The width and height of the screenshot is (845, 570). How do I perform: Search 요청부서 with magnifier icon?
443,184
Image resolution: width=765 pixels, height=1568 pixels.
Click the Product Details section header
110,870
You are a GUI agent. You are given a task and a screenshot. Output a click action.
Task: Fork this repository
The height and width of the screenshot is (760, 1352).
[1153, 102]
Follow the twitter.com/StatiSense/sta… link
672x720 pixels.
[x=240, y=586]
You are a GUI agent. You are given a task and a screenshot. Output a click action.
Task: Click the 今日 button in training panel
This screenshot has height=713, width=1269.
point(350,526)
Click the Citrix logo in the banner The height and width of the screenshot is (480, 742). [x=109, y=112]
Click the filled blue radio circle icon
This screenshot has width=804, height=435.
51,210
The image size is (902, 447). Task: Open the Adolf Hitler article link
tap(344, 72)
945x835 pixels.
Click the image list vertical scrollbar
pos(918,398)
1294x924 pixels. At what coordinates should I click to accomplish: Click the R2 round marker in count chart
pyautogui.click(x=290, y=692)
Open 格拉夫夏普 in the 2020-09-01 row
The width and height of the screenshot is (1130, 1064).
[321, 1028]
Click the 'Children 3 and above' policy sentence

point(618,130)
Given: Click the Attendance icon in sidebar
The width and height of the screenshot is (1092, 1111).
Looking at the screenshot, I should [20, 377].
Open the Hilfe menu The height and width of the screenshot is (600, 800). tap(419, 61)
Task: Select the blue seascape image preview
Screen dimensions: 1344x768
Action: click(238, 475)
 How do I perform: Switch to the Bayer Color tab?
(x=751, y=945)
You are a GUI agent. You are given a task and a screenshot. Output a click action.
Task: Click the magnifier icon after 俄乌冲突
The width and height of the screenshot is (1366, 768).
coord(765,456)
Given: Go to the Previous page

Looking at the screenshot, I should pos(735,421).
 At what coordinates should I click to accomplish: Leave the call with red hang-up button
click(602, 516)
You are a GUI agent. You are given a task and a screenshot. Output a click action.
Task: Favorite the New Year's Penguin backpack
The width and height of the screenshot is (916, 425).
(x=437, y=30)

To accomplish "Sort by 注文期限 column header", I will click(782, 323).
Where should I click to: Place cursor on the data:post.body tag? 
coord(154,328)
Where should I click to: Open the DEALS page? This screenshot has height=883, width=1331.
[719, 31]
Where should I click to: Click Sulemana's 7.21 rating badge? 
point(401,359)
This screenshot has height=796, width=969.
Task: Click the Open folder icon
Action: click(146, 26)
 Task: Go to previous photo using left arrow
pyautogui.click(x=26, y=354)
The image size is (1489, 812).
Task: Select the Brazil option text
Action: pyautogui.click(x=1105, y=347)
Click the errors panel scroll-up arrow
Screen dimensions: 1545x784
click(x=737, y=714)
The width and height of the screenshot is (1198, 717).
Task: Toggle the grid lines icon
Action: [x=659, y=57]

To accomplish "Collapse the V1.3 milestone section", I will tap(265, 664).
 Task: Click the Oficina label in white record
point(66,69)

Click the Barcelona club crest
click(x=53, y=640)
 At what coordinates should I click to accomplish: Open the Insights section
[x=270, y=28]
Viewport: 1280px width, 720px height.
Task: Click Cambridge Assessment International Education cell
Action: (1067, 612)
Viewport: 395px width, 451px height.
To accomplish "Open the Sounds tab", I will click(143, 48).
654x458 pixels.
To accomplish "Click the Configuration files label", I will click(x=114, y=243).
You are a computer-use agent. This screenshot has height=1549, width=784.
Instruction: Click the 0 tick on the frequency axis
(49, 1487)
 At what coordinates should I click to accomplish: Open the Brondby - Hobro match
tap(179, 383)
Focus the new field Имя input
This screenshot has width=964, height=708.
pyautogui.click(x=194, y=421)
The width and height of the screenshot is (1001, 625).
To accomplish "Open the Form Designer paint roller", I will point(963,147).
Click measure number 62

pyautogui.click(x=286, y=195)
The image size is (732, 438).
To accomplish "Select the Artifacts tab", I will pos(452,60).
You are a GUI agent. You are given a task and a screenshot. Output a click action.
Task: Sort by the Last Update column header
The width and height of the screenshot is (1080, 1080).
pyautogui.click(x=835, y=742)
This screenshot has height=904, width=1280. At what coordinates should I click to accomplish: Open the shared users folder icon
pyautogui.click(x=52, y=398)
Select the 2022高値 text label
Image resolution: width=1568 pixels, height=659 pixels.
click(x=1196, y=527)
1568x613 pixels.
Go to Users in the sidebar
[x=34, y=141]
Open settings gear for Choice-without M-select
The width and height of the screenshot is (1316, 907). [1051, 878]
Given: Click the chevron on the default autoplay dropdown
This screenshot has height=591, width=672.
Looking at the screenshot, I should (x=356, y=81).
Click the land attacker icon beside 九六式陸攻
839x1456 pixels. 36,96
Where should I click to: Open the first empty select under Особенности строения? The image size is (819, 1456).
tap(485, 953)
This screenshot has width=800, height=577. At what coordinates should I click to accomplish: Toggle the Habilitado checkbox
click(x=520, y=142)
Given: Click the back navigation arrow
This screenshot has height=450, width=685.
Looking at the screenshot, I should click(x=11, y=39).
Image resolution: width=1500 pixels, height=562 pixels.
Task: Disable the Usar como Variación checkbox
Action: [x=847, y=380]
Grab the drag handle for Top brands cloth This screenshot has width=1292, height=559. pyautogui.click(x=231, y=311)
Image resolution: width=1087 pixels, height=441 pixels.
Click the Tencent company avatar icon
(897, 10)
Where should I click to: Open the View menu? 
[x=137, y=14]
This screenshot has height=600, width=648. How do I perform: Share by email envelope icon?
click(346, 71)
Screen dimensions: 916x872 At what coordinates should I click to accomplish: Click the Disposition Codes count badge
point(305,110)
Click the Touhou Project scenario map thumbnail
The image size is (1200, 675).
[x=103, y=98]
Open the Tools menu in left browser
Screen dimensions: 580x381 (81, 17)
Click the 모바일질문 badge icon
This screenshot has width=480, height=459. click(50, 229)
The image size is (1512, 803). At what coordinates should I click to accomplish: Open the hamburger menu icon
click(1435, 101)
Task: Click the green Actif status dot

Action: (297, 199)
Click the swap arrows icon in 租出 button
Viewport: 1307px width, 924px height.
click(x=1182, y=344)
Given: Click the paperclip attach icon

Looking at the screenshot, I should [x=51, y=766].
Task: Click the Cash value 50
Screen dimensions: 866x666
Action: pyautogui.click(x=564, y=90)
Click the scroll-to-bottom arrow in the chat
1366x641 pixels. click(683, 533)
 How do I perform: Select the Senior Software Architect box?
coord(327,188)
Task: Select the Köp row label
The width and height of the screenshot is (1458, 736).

::::::::

## WHAT IS NEEDED
When you reach the line containing "Given: Click the back navigation arrow" in the data above, start copying exactly, and stop after the line containing "Image resolution: width=1087".

## OUTPUT FOR THIS TASK
Given: Click the back navigation arrow
This screenshot has height=450, width=685.
Looking at the screenshot, I should click(x=11, y=39).
Image resolution: width=1500 pixels, height=562 pixels.
Task: Disable the Usar como Variación checkbox
Action: [x=847, y=380]
Grab the drag handle for Top brands cloth This screenshot has width=1292, height=559. pyautogui.click(x=231, y=311)
Image resolution: width=1087 pixels, height=441 pixels.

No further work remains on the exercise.